>> start Record set

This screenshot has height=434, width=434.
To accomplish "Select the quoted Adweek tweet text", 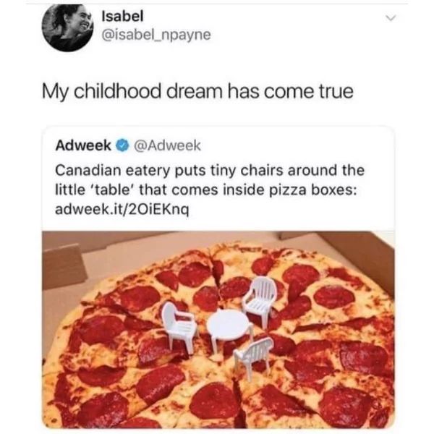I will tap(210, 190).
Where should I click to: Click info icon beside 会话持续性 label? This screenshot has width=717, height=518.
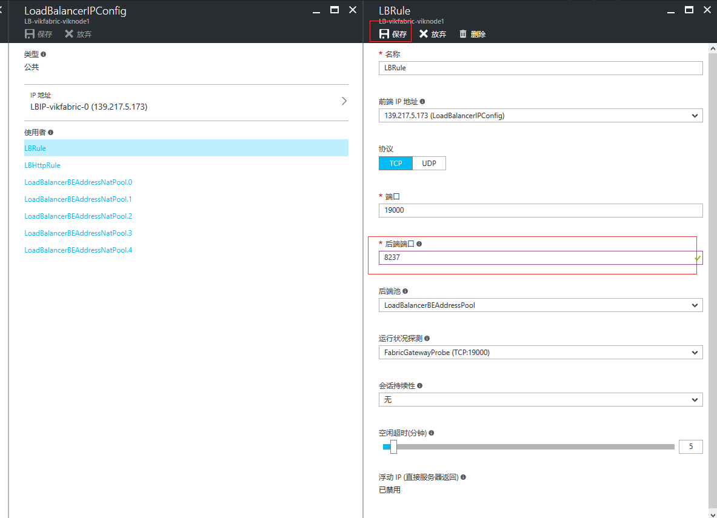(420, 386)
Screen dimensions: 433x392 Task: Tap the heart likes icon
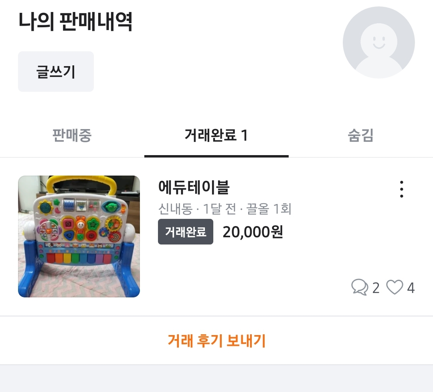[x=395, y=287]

>> end Record set
>> start Record set

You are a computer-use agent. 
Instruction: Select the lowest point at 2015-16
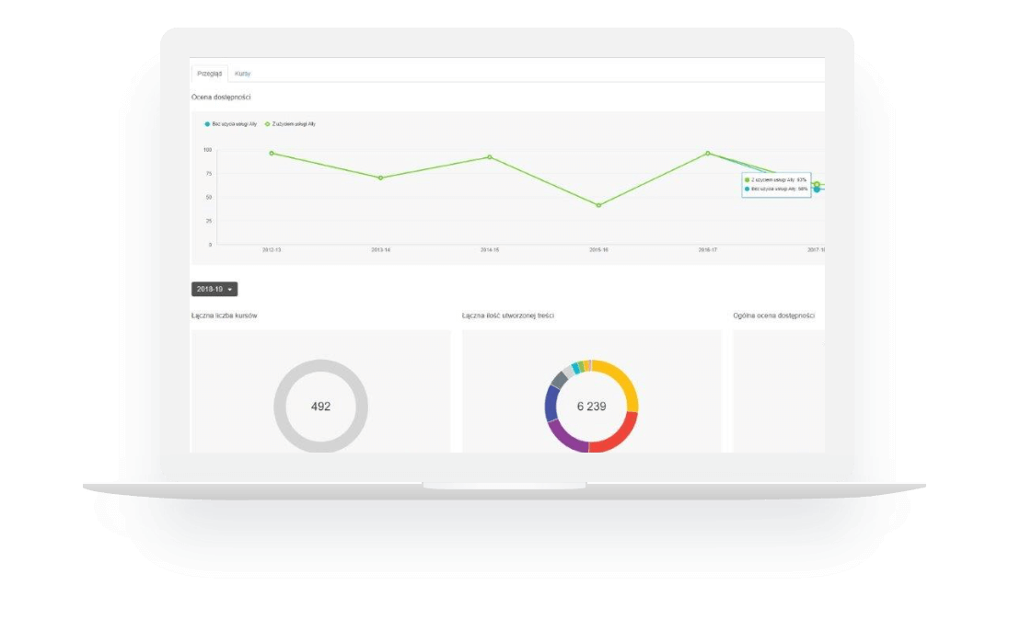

>> end Record set
>> start Record set

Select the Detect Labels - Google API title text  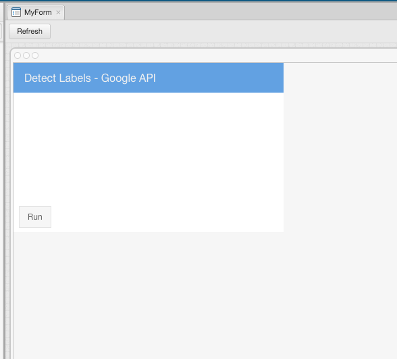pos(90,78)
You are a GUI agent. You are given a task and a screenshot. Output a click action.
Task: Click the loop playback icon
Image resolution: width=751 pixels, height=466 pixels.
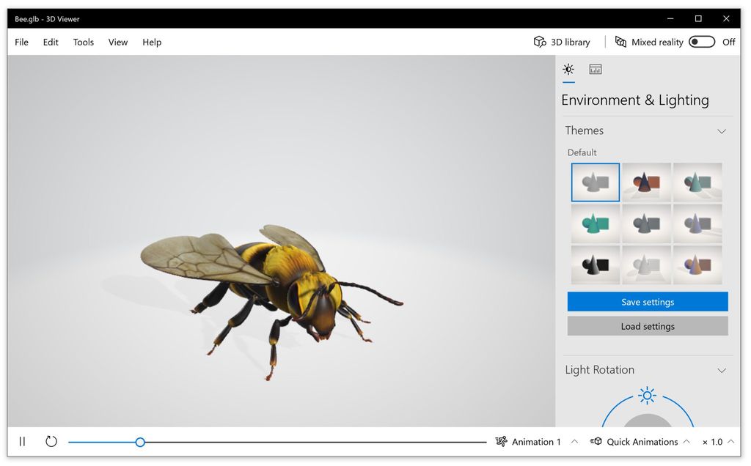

>> end Record set

__The problem__:
Can you give the entries from the line with "Where should I" to the line with "[x=395, y=287]" again, switching "icon" to "button" and keeping everything else the same, with the pictures left out?

__Answer to this task__:
Where should I click to: Click info button beside 会话持续性 label? This screenshot has width=717, height=518.
(420, 386)
Screen dimensions: 433x392 Task: Tap the heart likes button
[x=395, y=287]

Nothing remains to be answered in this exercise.